• **DESCRIPTION OF THE TASK**: Would you retype every entry that follows without altering a word?

━━━━━━━━━━━━━━━━━━━━━━━━━━━━━━

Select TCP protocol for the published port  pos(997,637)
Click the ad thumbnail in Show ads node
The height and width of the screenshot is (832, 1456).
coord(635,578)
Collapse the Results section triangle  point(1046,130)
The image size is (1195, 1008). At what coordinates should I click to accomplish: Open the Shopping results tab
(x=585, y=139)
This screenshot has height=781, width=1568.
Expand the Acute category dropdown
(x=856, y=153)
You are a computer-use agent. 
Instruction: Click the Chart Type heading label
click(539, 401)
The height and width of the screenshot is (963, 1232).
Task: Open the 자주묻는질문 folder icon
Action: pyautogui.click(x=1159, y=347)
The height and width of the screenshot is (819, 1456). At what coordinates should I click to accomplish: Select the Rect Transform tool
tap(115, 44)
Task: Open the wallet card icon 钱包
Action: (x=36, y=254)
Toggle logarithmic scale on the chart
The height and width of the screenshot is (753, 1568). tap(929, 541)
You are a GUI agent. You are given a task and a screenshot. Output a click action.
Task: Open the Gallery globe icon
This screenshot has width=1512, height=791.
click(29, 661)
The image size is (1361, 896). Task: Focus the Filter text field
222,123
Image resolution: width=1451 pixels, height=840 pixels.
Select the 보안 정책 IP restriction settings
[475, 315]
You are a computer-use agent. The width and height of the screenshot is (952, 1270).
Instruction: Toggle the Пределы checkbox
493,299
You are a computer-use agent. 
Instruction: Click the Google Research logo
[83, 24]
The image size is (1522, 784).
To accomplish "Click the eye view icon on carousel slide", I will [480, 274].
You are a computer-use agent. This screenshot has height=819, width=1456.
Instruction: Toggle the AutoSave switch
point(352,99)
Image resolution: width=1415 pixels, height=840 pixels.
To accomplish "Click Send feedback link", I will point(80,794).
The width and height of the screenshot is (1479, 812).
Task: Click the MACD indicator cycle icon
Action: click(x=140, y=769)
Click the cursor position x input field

━━━━━━━━━━━━━━━━━━━━━━━━━━━━━━

• **OUTPUT FOR THIS TASK**:
Select TCP protocol for the published port  pos(997,637)
Click the ad thumbnail in Show ads node
The height and width of the screenshot is (832, 1456).
coord(635,578)
Collapse the Results section triangle  point(1046,130)
The image size is (1195, 1008). At what coordinates should I click to accomplish: Open the Shopping results tab
(x=585, y=139)
This screenshot has height=781, width=1568.
Expand the Acute category dropdown
(x=856, y=153)
You are a computer-use agent. 
Instruction: Click the Chart Type heading label
click(539, 401)
The height and width of the screenshot is (963, 1232).
Task: Open the 자주묻는질문 folder icon
Action: pyautogui.click(x=1159, y=347)
The height and width of the screenshot is (819, 1456). At what coordinates should I click to accomplish: Select the Rect Transform tool
tap(115, 44)
Task: Open the wallet card icon 钱包
Action: (x=36, y=254)
Toggle logarithmic scale on the chart
The height and width of the screenshot is (753, 1568). tap(929, 541)
You are a GUI agent. You are given a task and a screenshot. Output a click action.
Task: Open the Gallery globe icon
This screenshot has width=1512, height=791.
click(29, 661)
The image size is (1361, 896). Task: Focus the Filter text field
222,123
Image resolution: width=1451 pixels, height=840 pixels.
Select the 보안 정책 IP restriction settings
[475, 315]
You are a computer-use agent. The width and height of the screenshot is (952, 1270).
Instruction: Toggle the Пределы checkbox
493,299
You are a computer-use agent. 
Instruction: Click the Google Research logo
[83, 24]
The image size is (1522, 784).
To accomplish "Click the eye view icon on carousel slide", I will [480, 274].
You are a computer-use agent. This screenshot has height=819, width=1456.
Instruction: Toggle the AutoSave switch
point(352,99)
Image resolution: width=1415 pixels, height=840 pixels.
To accomplish "Click Send feedback link", I will point(80,794).
The width and height of the screenshot is (1479, 812).
Task: Click the MACD indicator cycle icon
Action: click(x=140, y=769)
Click the cursor position x input field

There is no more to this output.